═════ Exercise material ═════

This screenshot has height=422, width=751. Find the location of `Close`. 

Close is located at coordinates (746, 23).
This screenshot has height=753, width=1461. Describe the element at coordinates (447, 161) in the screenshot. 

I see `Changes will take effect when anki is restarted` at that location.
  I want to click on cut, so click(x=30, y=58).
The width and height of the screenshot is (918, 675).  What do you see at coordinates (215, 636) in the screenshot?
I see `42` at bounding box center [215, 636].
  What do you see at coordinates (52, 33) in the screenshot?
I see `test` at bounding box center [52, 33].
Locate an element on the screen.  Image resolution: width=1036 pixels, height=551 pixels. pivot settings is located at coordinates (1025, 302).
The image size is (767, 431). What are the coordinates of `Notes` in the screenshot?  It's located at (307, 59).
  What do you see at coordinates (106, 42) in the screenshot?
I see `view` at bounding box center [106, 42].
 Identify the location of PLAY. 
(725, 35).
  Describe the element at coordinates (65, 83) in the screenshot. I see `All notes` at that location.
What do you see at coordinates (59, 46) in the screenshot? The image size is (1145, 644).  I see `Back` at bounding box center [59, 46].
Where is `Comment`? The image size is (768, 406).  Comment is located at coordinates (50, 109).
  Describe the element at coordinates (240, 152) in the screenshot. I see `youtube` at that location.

═════

== Given problem ==
Return each line of the items above that contains the word "element". Case counts.

== Task answer ==
This screenshot has height=753, width=1461. Describe the element at coordinates (447, 161) in the screenshot. 
Locate an element on the screen.  Image resolution: width=1036 pixels, height=551 pixels. pivot settings is located at coordinates (1025, 302).
  Describe the element at coordinates (65, 83) in the screenshot. I see `All notes` at that location.
  Describe the element at coordinates (240, 152) in the screenshot. I see `youtube` at that location.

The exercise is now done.